GIVEN PROBLEM =>
Copy out in full each line below that contains the string "Switch". Case counts, so only an exact match in upper and lower case qualifies.

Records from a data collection
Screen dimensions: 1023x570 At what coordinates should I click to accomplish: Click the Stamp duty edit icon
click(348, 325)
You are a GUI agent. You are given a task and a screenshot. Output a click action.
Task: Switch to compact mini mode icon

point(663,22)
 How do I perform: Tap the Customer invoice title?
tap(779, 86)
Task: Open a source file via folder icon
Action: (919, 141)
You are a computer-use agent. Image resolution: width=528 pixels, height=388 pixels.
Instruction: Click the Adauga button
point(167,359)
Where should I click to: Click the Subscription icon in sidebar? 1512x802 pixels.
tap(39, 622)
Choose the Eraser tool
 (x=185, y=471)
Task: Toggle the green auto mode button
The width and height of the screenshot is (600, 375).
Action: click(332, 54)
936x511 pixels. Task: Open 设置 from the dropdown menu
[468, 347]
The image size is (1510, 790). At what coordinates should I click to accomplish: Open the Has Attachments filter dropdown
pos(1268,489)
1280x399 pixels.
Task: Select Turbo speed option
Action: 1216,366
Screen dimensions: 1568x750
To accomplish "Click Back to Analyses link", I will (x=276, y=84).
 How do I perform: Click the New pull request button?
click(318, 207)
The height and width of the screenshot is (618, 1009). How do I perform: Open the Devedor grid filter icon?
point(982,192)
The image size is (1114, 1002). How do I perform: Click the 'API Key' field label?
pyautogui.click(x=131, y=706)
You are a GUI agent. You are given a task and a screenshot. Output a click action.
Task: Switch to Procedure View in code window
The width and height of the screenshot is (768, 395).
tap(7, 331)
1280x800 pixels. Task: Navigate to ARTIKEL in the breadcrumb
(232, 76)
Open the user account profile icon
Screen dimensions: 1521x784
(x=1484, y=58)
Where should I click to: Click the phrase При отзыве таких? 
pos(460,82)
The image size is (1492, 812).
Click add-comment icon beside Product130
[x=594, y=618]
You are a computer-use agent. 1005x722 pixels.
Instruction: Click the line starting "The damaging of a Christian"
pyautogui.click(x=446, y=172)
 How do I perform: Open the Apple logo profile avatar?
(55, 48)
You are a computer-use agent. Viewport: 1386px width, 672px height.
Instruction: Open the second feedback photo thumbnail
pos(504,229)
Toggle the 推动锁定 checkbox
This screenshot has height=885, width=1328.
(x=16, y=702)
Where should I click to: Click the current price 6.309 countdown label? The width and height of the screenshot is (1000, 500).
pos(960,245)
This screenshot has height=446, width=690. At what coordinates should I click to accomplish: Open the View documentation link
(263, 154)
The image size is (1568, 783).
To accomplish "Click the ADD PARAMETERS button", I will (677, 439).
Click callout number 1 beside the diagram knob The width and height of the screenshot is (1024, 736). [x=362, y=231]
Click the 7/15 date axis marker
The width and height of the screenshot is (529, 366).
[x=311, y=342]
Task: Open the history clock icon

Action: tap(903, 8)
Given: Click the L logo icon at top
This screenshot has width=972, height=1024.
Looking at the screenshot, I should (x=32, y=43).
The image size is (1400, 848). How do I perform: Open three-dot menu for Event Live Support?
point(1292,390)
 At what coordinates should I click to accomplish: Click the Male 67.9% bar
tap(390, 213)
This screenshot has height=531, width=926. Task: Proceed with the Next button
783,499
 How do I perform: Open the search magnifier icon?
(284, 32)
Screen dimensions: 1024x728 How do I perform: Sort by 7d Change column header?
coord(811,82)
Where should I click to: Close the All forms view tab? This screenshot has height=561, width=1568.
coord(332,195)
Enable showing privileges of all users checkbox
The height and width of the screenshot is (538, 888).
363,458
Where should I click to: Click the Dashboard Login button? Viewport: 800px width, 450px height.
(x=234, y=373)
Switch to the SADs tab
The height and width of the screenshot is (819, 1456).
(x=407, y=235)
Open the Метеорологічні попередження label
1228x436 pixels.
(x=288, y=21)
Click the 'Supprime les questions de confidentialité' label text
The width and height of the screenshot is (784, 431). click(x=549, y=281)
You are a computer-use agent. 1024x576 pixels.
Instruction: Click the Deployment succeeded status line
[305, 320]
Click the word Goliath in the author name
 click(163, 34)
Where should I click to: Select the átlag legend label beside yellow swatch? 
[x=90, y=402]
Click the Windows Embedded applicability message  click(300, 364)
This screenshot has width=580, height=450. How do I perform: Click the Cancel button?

OUTPUT OF THE EXERCISE =>
Task: Switch to compact mini mode icon
Task: Switch to Procedure View in code window
Switch to the SADs tab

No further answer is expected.